▶ _SET PROBLEM_:
In the forum post about the 224 tech changes, why does the writer call certain items on the list "insane" to do before the 1.0 release? Answer in one to three sentences.

▶ _PAGE TEXT_:
——————————
224 tech changes, part 1

matsomatso Master of PatchesMembers, Forum Moderators, NS2 Developer, Constellation, NS2 Playtester, Squad Five Blue, Squad Five Silver, Squad Five Gold, Reinforced - Shadow, NS2 Community Developer Join Date: 2002-11-05 Member: 7000Posts: 1,554 mod
"You don't have to be insane. But it helps".
About 3 weeks ago, I had finished my last batch of performance improvements and was scanning through the latest playtest performance logs, looking for something to improve. And it was all dross - 0.5% here, another possible 0.3 percent there - so I was looking at spending days at the 0.5% improvement level, twiddling with minor tweaks here and there.

Boring.

So I decided to go insane instead.

Now, that sounds a bit worse than what it actually means - it simply means picking something from my list of "stuff that would be insane to do before 1.0 release". Insane because they would introduce new architectural concepts in the engine, so its hard to figure out just how much it would destabilize everything.
——————————
▶ _COLLECTED MATERIAL_:
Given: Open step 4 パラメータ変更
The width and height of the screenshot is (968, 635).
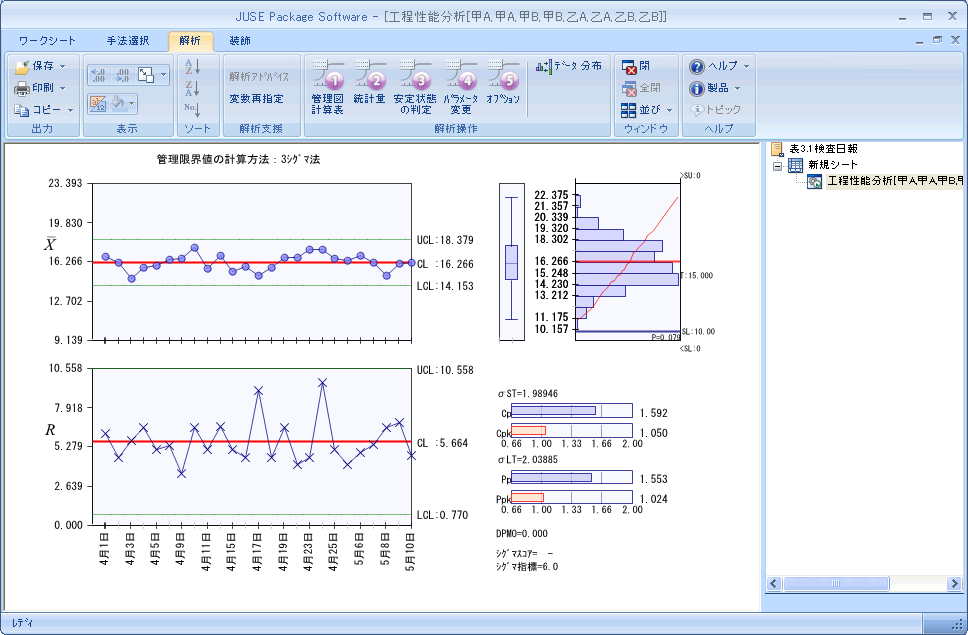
——————————
▶ _RESPONSE TO THIS EXERCISE_:
They would introduce new architectural concepts into the engine. That makes it hard to figure out how much they would destabilize everything.